## start
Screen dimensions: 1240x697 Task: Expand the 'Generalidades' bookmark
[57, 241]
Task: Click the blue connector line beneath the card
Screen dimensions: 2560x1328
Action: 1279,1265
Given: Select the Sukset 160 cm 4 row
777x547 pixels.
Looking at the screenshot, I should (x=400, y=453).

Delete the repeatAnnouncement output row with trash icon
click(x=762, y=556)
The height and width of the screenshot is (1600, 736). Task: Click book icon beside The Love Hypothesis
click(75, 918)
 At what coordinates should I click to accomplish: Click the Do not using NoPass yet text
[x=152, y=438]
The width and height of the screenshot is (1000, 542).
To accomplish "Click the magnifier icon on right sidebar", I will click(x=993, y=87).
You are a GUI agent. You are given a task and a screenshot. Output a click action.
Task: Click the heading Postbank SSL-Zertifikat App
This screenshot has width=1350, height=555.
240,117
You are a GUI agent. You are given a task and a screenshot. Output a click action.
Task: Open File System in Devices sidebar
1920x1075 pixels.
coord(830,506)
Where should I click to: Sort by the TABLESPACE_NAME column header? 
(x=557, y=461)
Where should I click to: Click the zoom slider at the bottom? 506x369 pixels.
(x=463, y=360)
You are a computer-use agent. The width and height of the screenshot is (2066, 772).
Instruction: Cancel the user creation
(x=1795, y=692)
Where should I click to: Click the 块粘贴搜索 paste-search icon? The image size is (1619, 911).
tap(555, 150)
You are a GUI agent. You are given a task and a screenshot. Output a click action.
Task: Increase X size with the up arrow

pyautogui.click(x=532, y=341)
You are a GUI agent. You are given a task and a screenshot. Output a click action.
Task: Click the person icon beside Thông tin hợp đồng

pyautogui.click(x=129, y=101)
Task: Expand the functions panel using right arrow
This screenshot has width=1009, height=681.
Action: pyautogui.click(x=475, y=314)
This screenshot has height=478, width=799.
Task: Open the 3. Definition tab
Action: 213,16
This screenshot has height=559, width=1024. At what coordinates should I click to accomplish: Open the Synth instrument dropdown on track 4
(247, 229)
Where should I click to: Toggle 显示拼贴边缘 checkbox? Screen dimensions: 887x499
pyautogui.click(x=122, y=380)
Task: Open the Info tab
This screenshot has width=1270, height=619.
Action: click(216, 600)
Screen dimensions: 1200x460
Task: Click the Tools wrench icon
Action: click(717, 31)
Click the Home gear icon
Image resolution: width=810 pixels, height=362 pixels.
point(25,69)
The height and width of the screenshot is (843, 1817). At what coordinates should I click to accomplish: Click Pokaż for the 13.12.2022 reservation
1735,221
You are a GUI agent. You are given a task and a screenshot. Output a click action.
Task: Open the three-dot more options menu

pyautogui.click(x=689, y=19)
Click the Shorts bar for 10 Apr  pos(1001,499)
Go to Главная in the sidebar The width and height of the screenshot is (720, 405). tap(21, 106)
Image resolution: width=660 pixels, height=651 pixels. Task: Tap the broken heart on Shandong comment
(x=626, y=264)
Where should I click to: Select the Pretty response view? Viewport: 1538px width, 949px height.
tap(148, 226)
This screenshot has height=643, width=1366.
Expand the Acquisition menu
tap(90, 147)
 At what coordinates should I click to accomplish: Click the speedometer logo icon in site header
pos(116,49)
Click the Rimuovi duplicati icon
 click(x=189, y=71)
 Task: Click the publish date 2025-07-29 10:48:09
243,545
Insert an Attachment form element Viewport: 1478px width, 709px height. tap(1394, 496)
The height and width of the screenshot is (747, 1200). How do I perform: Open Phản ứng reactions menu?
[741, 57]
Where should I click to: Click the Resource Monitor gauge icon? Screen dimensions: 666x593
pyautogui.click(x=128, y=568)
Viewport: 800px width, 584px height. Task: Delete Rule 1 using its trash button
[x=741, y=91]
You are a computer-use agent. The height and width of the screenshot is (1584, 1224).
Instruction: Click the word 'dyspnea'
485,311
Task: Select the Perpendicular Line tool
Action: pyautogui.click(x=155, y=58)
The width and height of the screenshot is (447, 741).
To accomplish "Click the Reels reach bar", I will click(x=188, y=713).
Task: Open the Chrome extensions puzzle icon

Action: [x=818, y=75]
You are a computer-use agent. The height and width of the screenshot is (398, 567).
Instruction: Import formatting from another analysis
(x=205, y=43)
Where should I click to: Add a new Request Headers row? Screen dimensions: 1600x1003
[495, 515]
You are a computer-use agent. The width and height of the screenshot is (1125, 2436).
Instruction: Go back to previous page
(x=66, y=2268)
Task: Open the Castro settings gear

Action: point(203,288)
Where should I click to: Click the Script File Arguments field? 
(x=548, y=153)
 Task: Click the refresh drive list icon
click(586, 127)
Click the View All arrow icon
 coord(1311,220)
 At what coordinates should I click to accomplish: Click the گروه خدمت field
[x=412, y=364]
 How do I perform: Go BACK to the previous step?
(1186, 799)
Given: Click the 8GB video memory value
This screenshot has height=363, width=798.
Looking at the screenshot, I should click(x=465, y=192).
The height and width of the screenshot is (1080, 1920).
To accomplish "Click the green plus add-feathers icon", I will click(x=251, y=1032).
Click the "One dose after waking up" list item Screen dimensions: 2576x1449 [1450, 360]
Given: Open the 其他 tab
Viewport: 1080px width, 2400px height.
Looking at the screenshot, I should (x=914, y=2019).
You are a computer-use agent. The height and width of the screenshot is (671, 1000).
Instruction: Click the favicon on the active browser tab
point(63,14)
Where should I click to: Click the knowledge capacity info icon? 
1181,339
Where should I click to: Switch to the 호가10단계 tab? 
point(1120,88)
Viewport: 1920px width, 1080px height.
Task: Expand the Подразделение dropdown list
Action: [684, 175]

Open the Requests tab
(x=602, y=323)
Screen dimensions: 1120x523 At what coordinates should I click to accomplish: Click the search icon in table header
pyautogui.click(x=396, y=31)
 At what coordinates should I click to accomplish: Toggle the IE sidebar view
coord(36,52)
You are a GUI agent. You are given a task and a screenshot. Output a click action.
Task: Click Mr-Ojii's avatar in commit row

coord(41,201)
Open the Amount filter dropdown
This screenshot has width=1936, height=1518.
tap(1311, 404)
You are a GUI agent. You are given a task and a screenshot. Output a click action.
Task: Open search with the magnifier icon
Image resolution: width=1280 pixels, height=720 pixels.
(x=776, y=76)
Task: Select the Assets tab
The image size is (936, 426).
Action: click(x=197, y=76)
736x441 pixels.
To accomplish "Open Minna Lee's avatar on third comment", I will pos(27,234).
## end
Give every line of the material above as a JSON list of strings, one string per line, with blank lines left out.

▶ [RESPONSE TO THIS EXERCISE]
[
  "Screen dimensions: 1240x697 Task: Expand the 'Generalidades' bookmark",
  "[57, 241]",
  "Task: Click the blue connector line beneath the card",
  "Screen dimensions: 2560x1328",
  "Action: 1279,1265",
  "Given: Select the Sukset 160 cm 4 row",
  "777x547 pixels.",
  "Looking at the screenshot, I should (x=400, y=453).",
  "Delete the repeatAnnouncement output row with trash icon",
  "click(x=762, y=556)",
  "The height and width of the screenshot is (1600, 736). Task: Click book icon beside The Love Hypothesis",
  "click(75, 918)",
  " At what coordinates should I click to accomplish: Click the Do not using NoPass yet text",
  "[x=152, y=438]",
  "The width and height of the screenshot is (1000, 542).",
  "To accomplish \"Click the magnifier icon on right sidebar\", I will click(x=993, y=87).",
  "You are a GUI agent. You are given a task and a screenshot. Output a click action.",
  "Task: Click the heading Postbank SSL-Zertifikat App",
  "This screenshot has width=1350, height=555.",
  "240,117",
  "You are a GUI agent. You are given a task and a screenshot. Output a click action.",
  "Task: Open File System in Devices sidebar",
  "1920x1075 pixels.",
  "coord(830,506)",
  "Where should I click to: Sort by the TABLESPACE_NAME column header? ",
  "(x=557, y=461)",
  "Where should I click to: Click the zoom slider at the bottom? 506x369 pixels.",
  "(x=463, y=360)",
  "You are a computer-use agent. The width and height of the screenshot is (2066, 772).",
  "Instruction: Cancel the user creation",
  "(x=1795, y=692)",
  "Where should I click to: Click the 块粘贴搜索 paste-search icon? The image size is (1619, 911).",
  "tap(555, 150)",
  "You are a GUI agent. You are given a task and a screenshot. Output a click action.",
  "Task: Increase X size with the up arrow",
  "pyautogui.click(x=532, y=341)",
  "You are a GUI agent. You are given a task and a screenshot. Output a click action.",
  "Task: Click the person icon beside Thông tin hợp đồng",
  "pyautogui.click(x=129, y=101)",
  "Task: Expand the functions panel using right arrow",
  "This screenshot has width=1009, height=681.",
  "Action: pyautogui.click(x=475, y=314)",
  "This screenshot has height=478, width=799.",
  "Task: Open the 3. Definition tab",
  "Action: 213,16",
  "This screenshot has height=559, width=1024. At what coordinates should I click to accomplish: Open the Synth instrument dropdown on track 4",
  "(247, 229)",
  "Where should I click to: Toggle 显示拼贴边缘 checkbox? Screen dimensions: 887x499",
  "pyautogui.click(x=122, y=380)",
  "Task: Open the Info tab",
  "This screenshot has width=1270, height=619.",
  "Action: click(216, 600)",
  "Screen dimensions: 1200x460",
  "Task: Click the Tools wrench icon",
  "Action: click(717, 31)",
  "Click the Home gear icon",
  "Image resolution: width=810 pixels, height=362 pixels.",
  "point(25,69)",
  "The height and width of the screenshot is (843, 1817). At what coordinates should I click to accomplish: Click Pokaż for the 13.12.2022 reservation",
  "1735,221",
  "You are a GUI agent. You are given a task and a screenshot. Output a click action.",
  "Task: Open the three-dot more options menu",
  "pyautogui.click(x=689, y=19)",
  "Click the Shorts bar for 10 Apr  pos(1001,499)",
  "Go to Главная in the sidebar The width and height of the screenshot is (720, 405). tap(21, 106)",
  "Image resolution: width=660 pixels, height=651 pixels. Task: Tap the broken heart on Shandong comment",
  "(x=626, y=264)",
  "Where should I click to: Select the Pretty response view? Viewport: 1538px width, 949px height.",
  "tap(148, 226)",
  "This screenshot has height=643, width=1366.",
  "Expand the Acquisition menu",
  "tap(90, 147)",
  " At what coordinates should I click to accomplish: Click the speedometer logo icon in site header",
  "pos(116,49)",
  "Click the Rimuovi duplicati icon",
  " click(x=189, y=71)",
  " Task: Click the publish date 2025-07-29 10:48:09",
  "243,545",
  "Insert an Attachment form element Viewport: 1478px width, 709px height. tap(1394, 496)",
  "The height and width of the screenshot is (747, 1200). How do I perform: Open Phản ứng reactions menu?",
  "[741, 57]",
  "Where should I click to: Click the Resource Monitor gauge icon? Screen dimensions: 666x593",
  "pyautogui.click(x=128, y=568)",
  "Viewport: 800px width, 584px height. Task: Delete Rule 1 using its trash button",
  "[x=741, y=91]",
  "You are a computer-use agent. The height and width of the screenshot is (1584, 1224).",
  "Instruction: Click the word 'dyspnea'",
  "485,311",
  "Task: Select the Perpendicular Line tool",
  "Action: pyautogui.click(x=155, y=58)",
  "The width and height of the screenshot is (447, 741).",
  "To accomplish \"Click the Reels reach bar\", I will click(x=188, y=713).",
  "Task: Open the Chrome extensions puzzle icon",
  "Action: [x=818, y=75]",
  "You are a computer-use agent. The height and width of the screenshot is (398, 567).",
  "Instruction: Import formatting from another analysis",
  "(x=205, y=43)",
  "Where should I click to: Add a new Request Headers row? Screen dimensions: 1600x1003",
  "[495, 515]",
  "You are a computer-use agent. The width and height of the screenshot is (1125, 2436).",
  "Instruction: Go back to previous page",
  "(x=66, y=2268)",
  "Task: Open the Castro settings gear",
  "Action: point(203,288)",
  "Where should I click to: Click the Script File Arguments field? ",
  "(x=548, y=153)",
  " Task: Click the refresh drive list icon",
  "click(586, 127)",
  "Click the View All arrow icon",
  " coord(1311,220)",
  " At what coordinates should I click to accomplish: Click the گروه خدمت field",
  "[x=412, y=364]",
  " How do I perform: Go BACK to the previous step?",
  "(1186, 799)",
  "Given: Click the 8GB video memory value",
  "This screenshot has height=363, width=798.",
  "Looking at the screenshot, I should click(x=465, y=192).",
  "The height and width of the screenshot is (1080, 1920).",
  "To accomplish \"Click the green plus add-feathers icon\", I will click(x=251, y=1032).",
  "Click the \"One dose after waking up\" list item Screen dimensions: 2576x1449 [1450, 360]",
  "Given: Open the 其他 tab",
  "Viewport: 1080px width, 2400px height.",
  "Looking at the screenshot, I should (x=914, y=2019).",
  "You are a computer-use agent. The height and width of the screenshot is (671, 1000).",
  "Instruction: Click the favicon on the active browser tab",
  "point(63,14)",
  "Where should I click to: Click the knowledge capacity info icon? ",
  "1181,339",
  "Where should I click to: Switch to the 호가10단계 tab? ",
  "point(1120,88)",
  "Viewport: 1920px width, 1080px height.",
  "Task: Expand the Подразделение dropdown list",
  "Action: [684, 175]",
  "Open the Requests tab",
  "(x=602, y=323)",
  "Screen dimensions: 1120x523 At what coordinates should I click to accomplish: Click the search icon in table header",
  "pyautogui.click(x=396, y=31)",
  " At what coordinates should I click to accomplish: Toggle the IE sidebar view",
  "coord(36,52)",
  "You are a GUI agent. You are given a task and a screenshot. Output a click action.",
  "Task: Click Mr-Ojii's avatar in commit row",
  "coord(41,201)",
  "Open the Amount filter dropdown",
  "This screenshot has width=1936, height=1518.",
  "tap(1311, 404)",
  "You are a GUI agent. You are given a task and a screenshot. Output a click action.",
  "Task: Open search with the magnifier icon",
  "Image resolution: width=1280 pixels, height=720 pixels.",
  "(x=776, y=76)",
  "Task: Select the Assets tab",
  "The image size is (936, 426).",
  "Action: click(x=197, y=76)",
  "736x441 pixels.",
  "To accomplish \"Open Minna Lee's avatar on third comment\", I will pos(27,234)."
]